Featured Articles

How to Build ML Model using BigQuery



While taking the first step into the field of machine learning, it is so easy to get overwhelmed by all sorts of complex algorithms and ugly symbols. Therefore, hopefully, this article can lower the entry barrier by providing a beginner-friendly guide. Allow you to get a sense of achievement by building your own ML model using BigQuery and SQL. That's right, we can use SQL to implement machine learning. If you are looking for several lines of code to get your hands dirty in the ML field, please continue reading :)


1. Set Up the Basic Structure 📁


In a nutshell, BigQuery project contains datasets and a dataset contains tables and models.


Follow these steps to set up a project using Google public dataset - "Google Analytics Sample". If you are familiar with the procedure, feel free to jump to the second section of this article.


1) Navigate to BigQuery in the left sidebar of the Google Cloud Platform Console and then create a project in Google Cloud Platform, name it as anything you want (e.g. “project” in this example)


2) With the "SQL Workspace" panel, select your project and then click “Create Dataset” and give your dataset a name (e.g. analytics).

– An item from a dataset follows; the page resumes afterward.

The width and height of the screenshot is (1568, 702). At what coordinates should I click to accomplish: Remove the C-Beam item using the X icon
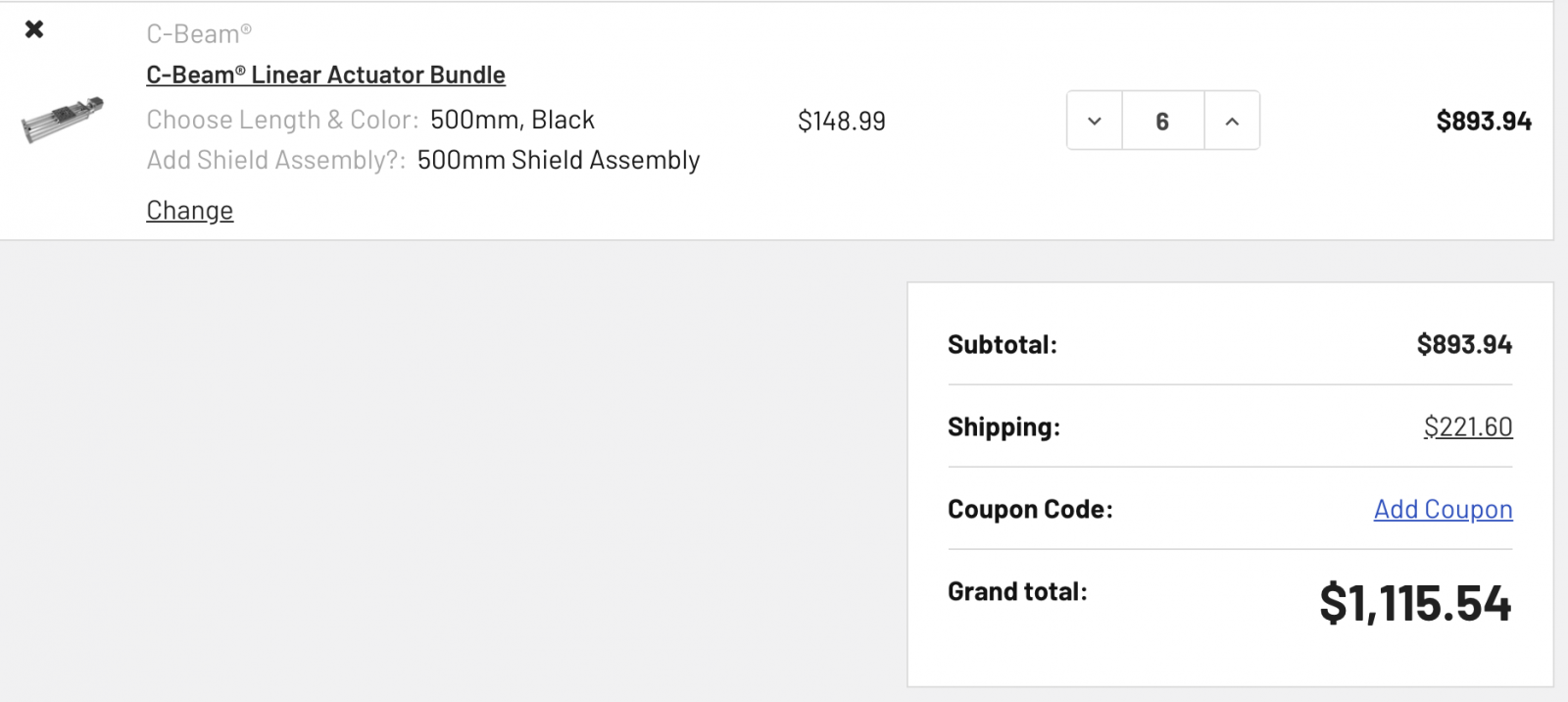coord(34,29)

3) Click “Add data" and select "Explore public data sets". From the public dataset library, search google analytics sample and add it to your project. Have a read of the Google Analytics sample schema if interested.


4) Explore the dataset by navigating to the "ga_sessions_" in the "bigquery-public-data" and select the "Preview" tab. It is a massive dataset with multiple columns and a collection of subsets which are partitioned by date (e.g. "2017-08-01" in the example below). Notice that the dataset sits within the project "bigquery-public-data" rather than our own project "project-303707", but we can still query this dataset from our project as it is publicly accessible.



2. What's Your Problem 🤨 ?


Before jumping into building the model, clarify the problem we are trying to solve by asking the following questions:


1) What is the label?

A label is a variable to be predicted. In this example, I will predict whether the website visitor will make any transactions and I gave this label the name "purchase". This can be derived from the existing variable "totals.transactions".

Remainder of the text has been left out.